▶ [WHAT IS EXPECTED] The required output is the exact run of lines below that opens at the line with "Given: View analytics bar chart icon" and closes at the line with "This screenshot has width=559, height=756.".

Start of EXERCISE MATERIALS

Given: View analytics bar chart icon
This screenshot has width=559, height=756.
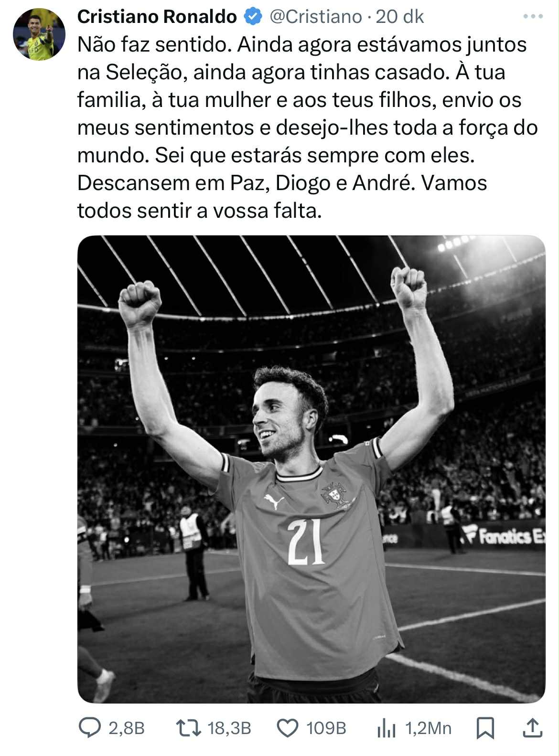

End of EXERCISE MATERIALS
Start of EXERCISE MATERIALS

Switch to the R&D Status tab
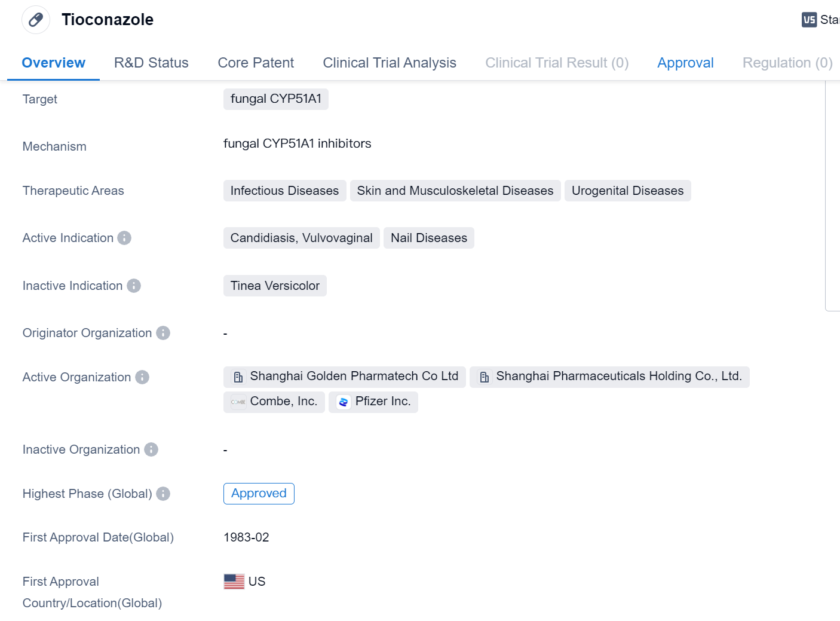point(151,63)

End of EXERCISE MATERIALS
Start of EXERCISE MATERIALS

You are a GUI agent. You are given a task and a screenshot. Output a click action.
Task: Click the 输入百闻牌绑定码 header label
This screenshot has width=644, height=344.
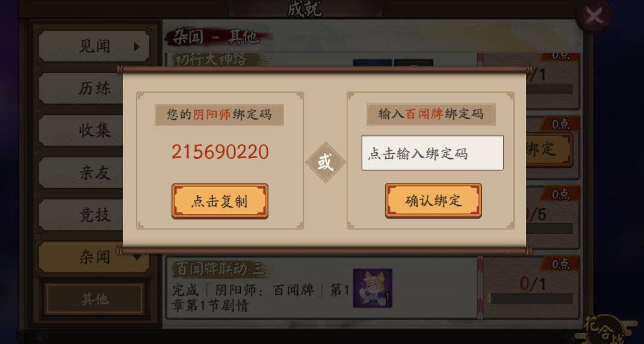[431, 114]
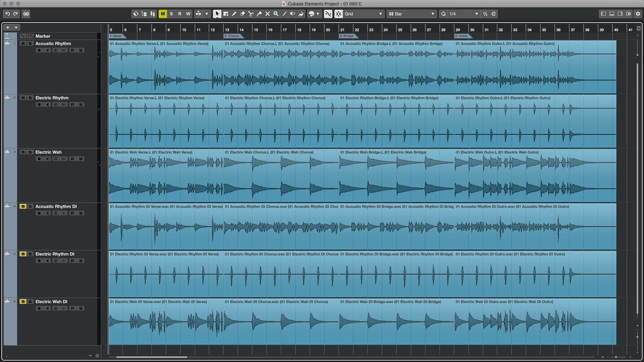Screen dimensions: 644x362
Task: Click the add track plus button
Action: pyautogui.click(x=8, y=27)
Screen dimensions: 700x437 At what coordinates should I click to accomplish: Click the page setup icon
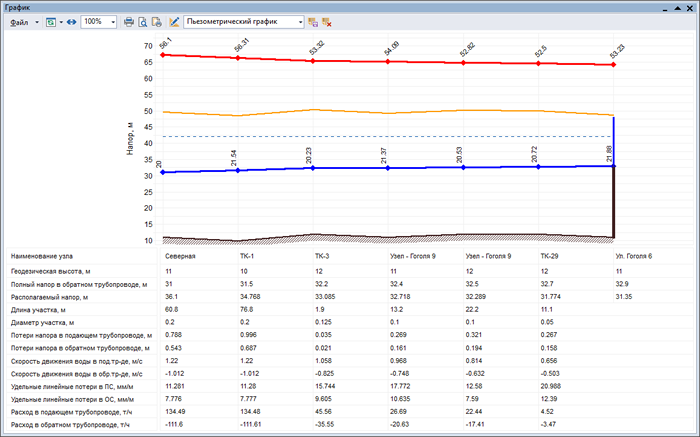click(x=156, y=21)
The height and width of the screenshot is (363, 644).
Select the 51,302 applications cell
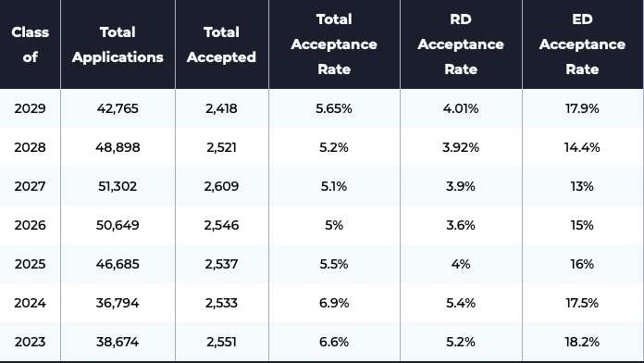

End of EXERCISE MATERIALS

▶ [OUTPUT FOR THIS TASK]
Given: View analytics bar chart icon
This screenshot has width=559, height=756.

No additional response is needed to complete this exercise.